Teaching the iGeneration
Community colleges are facing the iGeneration, writes Community College Week. Wired students expect to learn online just as they do everything else online.
Community colleges must respond to the new learners, said Pamela K. Quinn, provost of the LeCroy Center for Educational Telecommunications, the online arm of the Dallas County Community College District.
They must identify, hire and train distance educators who are comfortable with new technologies. Colleges must demonstrate the capability to respond quickly to students who move through a connected world at warp speed and expect instant responses to their text messages.They must monitor, assess and improve the quality of online courses and resist the temptation to use technology for technology’s sake.

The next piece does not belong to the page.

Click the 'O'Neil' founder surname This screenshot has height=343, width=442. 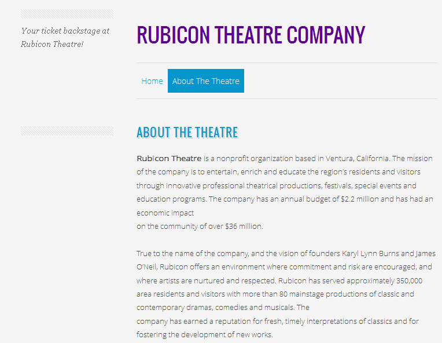(146, 267)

And they must begin in earnest to address connectivity and technical issues in their long-term strategic plans and annual spending plans.
In 2008, 4.6 million students — about one quarter of community college enrollment — were enrolled in at least one online course, a Sloan Consortium report found. Distance education is growing rapidly at community colleges, up by 22 percent just in 2008-09.
At many community colleges, all the enrollment growth is coming in online classes, concludes an Instructional Technology Council study. Colleges are struggling to recruit faculty with online teaching skills. Other trends:
- Blended/hybrid classes and Web-assisted classes represent some of the sharpest increases in distance education.
- The most difficult courses for students include lab-based science, speech, fine arts, nursing, math and foreign languages.
- The gap between course completion rates for distance learning (72 percent) and face-to-face courses (76 percent) is narrowing.
Young, tech-oriented students learn by trial and error, says Fred Lokken, ITC chair and associate dean for teaching technologies at Truckee Meadows Community College. “”The whole educational system is predicated on the notion that failure is a bad thing. But failure means nothing to them.”
“It’s not about the distance. It’s about the education,” said Jean M. Runyon, dean of the Virtual Campus at Anne Arundel Community College. “A good teacher is a good teacher. What we have to understand is that technology can be used to support what we are doing in the classroom, and what we need to do. We have access to the bells and whistles, but we need to use them purposefully.”
Education Sector looks at how colleges are using technology — or failing to use it — in The Course of Innovation. ”Even those colleges that have used technology to successfully transform some of their courses have left most of their other classes alone,” writes Ben Miller. “Colleges have yet to decide, en masse, that adopting a proven method to produce better student learning outcomes for less money is the kind of thing they should naturally do on their own.”